To the editor,
Mimi Carter has earned my vote for school board. After reading her letter printed here, Closing the Residency Loophole, I have decided that her obvious attention to such Broken Window issues (small, but adding up quickly) as a part of her commitment to public education in Alexandria makes her my number one District A candidate.
With two daughters in Lyles-Crouch Traditional Academy, I see the cars with Maryland and D.C. license plates every day at pick-up, and have grown to resent those who perpetrate this wrong on the taxpayers of Alexandria. Not only is our $20,000 per child per year being abused by the parents of about 20 kids at Lyles-Crouch, but Im told its even worse in other schools. Mimi Carter is right; this issue is not about alien status or race; its about economics. At our school, I am 100 percent certain of six families cheating the system. Of those six families, none are Latino, two are African American and four are white. Sadly, these parents seldom appear at school to volunteer or take part in any programs, fearing exposure. We all know that one of the greatest strengths of any school is the participation of its parent community in the education of their own children, but that cant happen if some parents are never active in order not to call attention to non-residency.
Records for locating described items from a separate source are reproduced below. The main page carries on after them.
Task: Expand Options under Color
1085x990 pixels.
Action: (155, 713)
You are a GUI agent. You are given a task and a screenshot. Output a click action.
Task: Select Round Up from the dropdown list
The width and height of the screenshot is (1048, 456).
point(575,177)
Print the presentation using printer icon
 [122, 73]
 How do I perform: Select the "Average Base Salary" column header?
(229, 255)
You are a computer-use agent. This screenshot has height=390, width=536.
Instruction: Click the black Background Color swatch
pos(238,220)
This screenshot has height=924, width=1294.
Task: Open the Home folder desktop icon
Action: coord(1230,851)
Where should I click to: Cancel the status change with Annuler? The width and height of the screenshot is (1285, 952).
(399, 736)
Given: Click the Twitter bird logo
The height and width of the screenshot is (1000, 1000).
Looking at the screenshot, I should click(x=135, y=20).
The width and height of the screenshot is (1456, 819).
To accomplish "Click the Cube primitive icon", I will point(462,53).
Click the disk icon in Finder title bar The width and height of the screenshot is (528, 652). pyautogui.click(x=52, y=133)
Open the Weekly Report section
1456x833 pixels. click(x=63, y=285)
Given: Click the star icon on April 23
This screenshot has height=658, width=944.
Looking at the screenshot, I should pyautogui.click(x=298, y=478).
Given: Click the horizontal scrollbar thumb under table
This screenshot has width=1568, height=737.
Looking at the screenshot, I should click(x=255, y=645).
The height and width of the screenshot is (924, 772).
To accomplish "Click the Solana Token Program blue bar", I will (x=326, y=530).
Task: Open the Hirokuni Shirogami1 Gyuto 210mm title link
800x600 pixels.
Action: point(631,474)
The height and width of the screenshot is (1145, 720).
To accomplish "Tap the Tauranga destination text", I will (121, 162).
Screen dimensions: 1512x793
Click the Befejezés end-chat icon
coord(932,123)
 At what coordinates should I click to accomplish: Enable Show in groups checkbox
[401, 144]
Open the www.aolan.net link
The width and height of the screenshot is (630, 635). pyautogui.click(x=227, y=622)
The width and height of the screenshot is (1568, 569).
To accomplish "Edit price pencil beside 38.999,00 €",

This issue is not about the kids; it is simply a matter of paperwork. Beyond supplying the currently required custody paperwork, all parents/guardians registering a child for public school in Alexandria should have to show a lease or deed for their home, and they should have to do this before the start of each school year (as many hundreds of other public school systems demand.) The current option of presenting nothing more solid than a phone bill at an Alexandria address is a joke and its time has passed. Properly placing even 10 kids per year out of each ACPS school would give us many millions of dollars which Mimi Carter has suggested might be spent on tutoring to close the achievement gap or expand ESL services or provide badly needed early childhood education. When you come right down to it, we just cant afford not to ask for the right paperwork anymore.